La indignidad es doble ya que no sólo hará creer a Dino que le concede los favores de su esposa, y que le cede su hogar como espacio de placer exclusivo (es decir, magrearla delante de sus mismas y permisivas narices), sino que, como Nestor en Irma la dulce, es un hombre exacerbada y policialmente celoso de la mujer que ama (aunque su Yo te amo es más bien Yo soy tu amo), como ha quedado dicho, tendente a pensar lo peor. Desconfía del fuera de campo (ausencia de su esposa) y lo rellena con ficciones de infidelidades (con el lechero, el dentista e incluso con su alumno de 14 años), ya que es un espacio que no controla. Si CC Baxter asumía resignado, cual subordinado, que su amada disfrutaba de su hogar pero con otro hombre; si Nestor no asumía el alquiler de Irma a cualquier hombre, Orville alquila a alguien que se hace pasar por su esposa, aunque para Dino lo sea, para conseguir lo que tanto codicia y anhela. Es la instrumentalización extrema de la mujer, de lo que se ama y de lo propio (lo que singulariza a uno mismo). La culminante representación de la propia prostitución por la consecución de un lugar en la ciudad de los prodigios: dinero, reconocimiento, notoriedad, privilegio. Circulación e intercambio. Corrupción. De nuevo, la identidad es la posición.
Será la humanidad insurgente de Polly, la prostituta la que revelará lo miserable de semejante situación por lo que tiene de humillación, servidumbre y subordinación. Polly no sólo representará el papel de esposa, sino que se sentirá esposa. Deja de sentirse por un momento mercancía de carne impersonal para el placer de los hombres en el bar Belly Button y se siente mujer con sentimientos, sujeto íntimo y emocional, voluntad autónoma, no subordinada ni complaciente, sino admirada, respetada. Vestida con la ropa de Zelda, portando el anillo de casada, conmovida por la música con la que Orville se declaró a Zelda (percibe su vertiente tierna, sensible) se encontrará seducida por una posición a la que siempre había aspirado, y hasta ahora vedada o no factible, la de mujer amada, la de mujer respetada. De hecho su historia, de decepción amorosa, recuerda a la de Fran en El apartamento: un vendedor de hoola hoops que la noche anterior a la boda la abandonó llevándose incluso su coche: como dirá al final a Zelda, las mujeres son remolques que buscan el coche que no es sino el hombre honesto que realice sus ilusiones; al menos, al final, Polly conseguirá un coche propio, y abandonar el pueblo.
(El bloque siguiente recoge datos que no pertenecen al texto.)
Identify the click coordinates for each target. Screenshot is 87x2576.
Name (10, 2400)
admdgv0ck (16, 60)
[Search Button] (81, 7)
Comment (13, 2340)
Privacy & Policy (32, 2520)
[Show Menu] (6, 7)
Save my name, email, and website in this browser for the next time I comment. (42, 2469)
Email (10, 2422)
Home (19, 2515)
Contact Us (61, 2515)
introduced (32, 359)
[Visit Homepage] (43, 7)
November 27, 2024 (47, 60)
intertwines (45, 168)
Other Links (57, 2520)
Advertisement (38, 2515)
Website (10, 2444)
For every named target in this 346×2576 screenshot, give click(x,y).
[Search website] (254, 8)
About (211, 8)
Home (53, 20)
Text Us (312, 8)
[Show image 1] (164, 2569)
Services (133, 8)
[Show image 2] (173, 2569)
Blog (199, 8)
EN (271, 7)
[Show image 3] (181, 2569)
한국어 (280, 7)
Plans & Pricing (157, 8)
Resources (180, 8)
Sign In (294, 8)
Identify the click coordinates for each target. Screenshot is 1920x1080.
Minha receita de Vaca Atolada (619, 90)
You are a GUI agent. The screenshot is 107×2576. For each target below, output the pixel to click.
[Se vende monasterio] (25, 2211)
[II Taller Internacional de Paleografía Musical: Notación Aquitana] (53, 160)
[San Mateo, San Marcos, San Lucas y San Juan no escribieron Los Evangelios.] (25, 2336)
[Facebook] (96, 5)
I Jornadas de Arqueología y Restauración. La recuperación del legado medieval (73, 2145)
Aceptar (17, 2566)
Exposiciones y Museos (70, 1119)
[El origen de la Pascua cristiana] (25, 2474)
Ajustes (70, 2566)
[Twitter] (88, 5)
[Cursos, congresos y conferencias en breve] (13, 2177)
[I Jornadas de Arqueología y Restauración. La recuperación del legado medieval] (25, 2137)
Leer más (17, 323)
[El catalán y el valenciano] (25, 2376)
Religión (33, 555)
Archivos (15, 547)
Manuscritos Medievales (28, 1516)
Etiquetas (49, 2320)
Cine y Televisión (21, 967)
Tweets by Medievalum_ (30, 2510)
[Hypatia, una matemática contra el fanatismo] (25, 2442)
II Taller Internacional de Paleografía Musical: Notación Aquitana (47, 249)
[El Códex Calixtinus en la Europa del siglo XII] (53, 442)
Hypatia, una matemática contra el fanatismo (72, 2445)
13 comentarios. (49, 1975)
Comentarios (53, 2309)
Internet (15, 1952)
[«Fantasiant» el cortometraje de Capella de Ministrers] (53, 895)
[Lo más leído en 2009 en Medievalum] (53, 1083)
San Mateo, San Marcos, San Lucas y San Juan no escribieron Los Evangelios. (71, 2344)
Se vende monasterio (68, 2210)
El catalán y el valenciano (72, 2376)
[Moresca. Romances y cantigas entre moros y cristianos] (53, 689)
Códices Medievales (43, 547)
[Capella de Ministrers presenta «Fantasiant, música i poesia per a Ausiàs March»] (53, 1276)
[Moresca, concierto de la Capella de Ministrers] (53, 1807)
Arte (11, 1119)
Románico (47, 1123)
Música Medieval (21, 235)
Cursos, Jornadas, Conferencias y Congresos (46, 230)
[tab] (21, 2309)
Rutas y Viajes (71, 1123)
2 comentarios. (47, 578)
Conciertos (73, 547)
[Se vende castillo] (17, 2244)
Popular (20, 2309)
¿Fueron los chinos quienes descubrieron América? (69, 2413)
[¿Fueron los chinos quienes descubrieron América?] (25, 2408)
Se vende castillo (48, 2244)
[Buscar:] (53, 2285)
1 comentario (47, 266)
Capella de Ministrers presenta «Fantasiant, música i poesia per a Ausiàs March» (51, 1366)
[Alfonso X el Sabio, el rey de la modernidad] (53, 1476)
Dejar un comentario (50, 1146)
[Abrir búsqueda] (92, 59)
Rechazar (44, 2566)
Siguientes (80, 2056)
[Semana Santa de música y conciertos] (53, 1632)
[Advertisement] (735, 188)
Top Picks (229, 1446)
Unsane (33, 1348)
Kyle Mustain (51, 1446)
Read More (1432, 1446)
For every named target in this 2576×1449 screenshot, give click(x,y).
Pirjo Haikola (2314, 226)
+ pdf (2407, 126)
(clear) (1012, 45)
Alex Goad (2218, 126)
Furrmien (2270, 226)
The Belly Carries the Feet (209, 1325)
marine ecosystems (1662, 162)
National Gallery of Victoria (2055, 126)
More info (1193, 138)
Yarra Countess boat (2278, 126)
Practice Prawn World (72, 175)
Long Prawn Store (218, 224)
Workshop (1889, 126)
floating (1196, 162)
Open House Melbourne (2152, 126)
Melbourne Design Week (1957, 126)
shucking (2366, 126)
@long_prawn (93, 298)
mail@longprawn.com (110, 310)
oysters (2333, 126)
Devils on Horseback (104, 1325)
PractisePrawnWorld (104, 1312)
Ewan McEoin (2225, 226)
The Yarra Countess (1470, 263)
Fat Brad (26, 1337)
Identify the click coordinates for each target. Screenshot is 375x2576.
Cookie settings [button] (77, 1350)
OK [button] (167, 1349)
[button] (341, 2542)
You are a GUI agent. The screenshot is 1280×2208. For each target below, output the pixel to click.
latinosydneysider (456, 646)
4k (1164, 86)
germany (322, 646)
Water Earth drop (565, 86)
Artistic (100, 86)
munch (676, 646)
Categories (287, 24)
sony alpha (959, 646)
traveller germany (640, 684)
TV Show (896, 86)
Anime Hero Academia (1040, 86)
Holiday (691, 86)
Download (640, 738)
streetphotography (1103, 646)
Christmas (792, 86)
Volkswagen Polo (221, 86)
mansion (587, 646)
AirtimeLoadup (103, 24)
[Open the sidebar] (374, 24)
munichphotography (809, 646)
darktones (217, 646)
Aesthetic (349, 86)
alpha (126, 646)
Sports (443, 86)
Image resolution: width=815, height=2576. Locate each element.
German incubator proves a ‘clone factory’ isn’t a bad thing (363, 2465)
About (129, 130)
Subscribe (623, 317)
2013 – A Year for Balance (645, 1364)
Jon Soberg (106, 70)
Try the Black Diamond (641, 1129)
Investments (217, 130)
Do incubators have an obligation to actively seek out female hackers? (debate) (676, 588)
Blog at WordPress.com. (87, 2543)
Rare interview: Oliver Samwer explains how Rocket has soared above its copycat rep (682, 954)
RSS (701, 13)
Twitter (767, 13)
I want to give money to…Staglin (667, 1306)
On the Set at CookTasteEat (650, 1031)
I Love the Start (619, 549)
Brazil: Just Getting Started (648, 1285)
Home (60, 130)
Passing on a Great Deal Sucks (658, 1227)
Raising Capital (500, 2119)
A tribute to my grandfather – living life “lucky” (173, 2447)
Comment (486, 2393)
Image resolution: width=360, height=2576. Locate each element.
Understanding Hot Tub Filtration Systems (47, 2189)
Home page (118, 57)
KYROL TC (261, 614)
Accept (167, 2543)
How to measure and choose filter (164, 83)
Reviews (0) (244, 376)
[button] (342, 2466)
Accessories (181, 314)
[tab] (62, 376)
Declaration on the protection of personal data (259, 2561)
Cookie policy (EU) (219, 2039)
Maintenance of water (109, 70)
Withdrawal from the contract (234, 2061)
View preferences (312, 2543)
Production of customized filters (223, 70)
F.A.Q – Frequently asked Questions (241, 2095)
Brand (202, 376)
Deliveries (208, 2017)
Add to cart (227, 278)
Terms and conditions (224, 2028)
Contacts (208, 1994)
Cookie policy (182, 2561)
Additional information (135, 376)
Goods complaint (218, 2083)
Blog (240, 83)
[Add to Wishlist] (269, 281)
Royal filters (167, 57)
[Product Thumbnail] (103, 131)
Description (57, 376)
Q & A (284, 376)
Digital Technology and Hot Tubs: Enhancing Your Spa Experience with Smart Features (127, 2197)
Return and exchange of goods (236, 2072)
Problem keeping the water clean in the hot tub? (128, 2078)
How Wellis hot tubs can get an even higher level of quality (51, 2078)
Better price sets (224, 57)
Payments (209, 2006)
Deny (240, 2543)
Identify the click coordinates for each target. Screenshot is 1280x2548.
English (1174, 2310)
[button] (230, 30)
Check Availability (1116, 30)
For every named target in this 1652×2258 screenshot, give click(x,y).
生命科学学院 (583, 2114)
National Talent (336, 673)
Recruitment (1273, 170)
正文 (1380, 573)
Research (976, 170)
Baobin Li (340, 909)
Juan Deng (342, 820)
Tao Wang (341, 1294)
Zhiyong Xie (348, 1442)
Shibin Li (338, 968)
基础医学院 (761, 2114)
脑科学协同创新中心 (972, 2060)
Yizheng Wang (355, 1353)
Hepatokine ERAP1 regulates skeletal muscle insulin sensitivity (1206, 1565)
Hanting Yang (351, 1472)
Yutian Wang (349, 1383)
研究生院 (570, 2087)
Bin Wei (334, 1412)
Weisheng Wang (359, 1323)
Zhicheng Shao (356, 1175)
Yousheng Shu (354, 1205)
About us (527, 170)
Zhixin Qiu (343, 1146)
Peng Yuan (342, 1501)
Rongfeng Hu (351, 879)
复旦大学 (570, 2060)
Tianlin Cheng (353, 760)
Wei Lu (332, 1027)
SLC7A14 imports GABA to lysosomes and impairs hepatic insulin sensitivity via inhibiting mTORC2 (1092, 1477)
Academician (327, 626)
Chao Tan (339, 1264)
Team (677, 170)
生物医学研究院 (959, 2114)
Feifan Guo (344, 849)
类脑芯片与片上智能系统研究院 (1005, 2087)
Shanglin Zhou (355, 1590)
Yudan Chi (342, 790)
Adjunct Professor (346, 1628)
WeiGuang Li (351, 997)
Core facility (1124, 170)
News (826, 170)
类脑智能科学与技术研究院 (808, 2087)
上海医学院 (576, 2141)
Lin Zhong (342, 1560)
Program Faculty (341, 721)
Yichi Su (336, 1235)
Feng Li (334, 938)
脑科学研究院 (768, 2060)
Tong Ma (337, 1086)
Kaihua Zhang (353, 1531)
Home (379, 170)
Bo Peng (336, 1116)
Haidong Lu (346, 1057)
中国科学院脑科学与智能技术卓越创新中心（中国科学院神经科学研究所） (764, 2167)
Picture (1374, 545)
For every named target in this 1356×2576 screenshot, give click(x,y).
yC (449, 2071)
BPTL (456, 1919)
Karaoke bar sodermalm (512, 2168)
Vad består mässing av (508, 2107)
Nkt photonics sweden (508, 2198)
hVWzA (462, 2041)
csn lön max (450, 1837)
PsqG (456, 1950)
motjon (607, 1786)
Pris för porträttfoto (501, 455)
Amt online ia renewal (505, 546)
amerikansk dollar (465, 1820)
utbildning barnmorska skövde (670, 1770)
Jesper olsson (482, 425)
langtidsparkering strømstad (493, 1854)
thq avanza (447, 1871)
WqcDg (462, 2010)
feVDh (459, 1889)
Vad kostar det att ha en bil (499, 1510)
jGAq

Aunque Polly no sea, de hecho, la esposa, sí que representa a la esposa (como extensión de Zelda como sentimiento propio de amor noble), y seguir la representación (orquestada por Barney), y dejarse seducir (poseer) por Dino es propiciar esa degradación. La ironía es que Zelda, en el espacio fuera de campo que tanto obsesiona a Orville no controlar (y recluir en su jaula mental), sí se acostará con Dino, cuando éste la confunda con Polly en mordaz y perverso equívoco. Zelda, por despecho, porque se entera por Dino de la transacción comercial que pretendía Orville con ella, aun en la piel de Polly, y sabiendo quién es, su admirado sueño de juventud, se ofrecerá sin impedimentos, con lo que se materializará lo que Orville no pretendía que ocurriera con una escenificación, lo que pretendía que no que ocurriera para conseguir sus mezquinos objetivos. Una representación tiene como consecuencia la realización de lo que se fingía en el hogar de Orville, y que, irónicamente, no tuvo lugar gracias a la rebelión de la mujer contratada, Polly. Orville deberá aceptar el fuera de campo de la vida de Zelda como un espacio de acciones con respecto a las cuales ella no debe rendir cuentas, y en el que pueda prevalecer la incógnita y lo posible como prueba de respeto y confianza de él. Las dos mujeres se constituyen, así, y de un modo más activo e influyente que en El apartamento e Irma la dulce, en la conciencia y sensibilidad ética que sanciona, pone en evidencia, y hasta corrige el patetismo y la arrogancia y mezquindad de sus contrapuntos masculinos.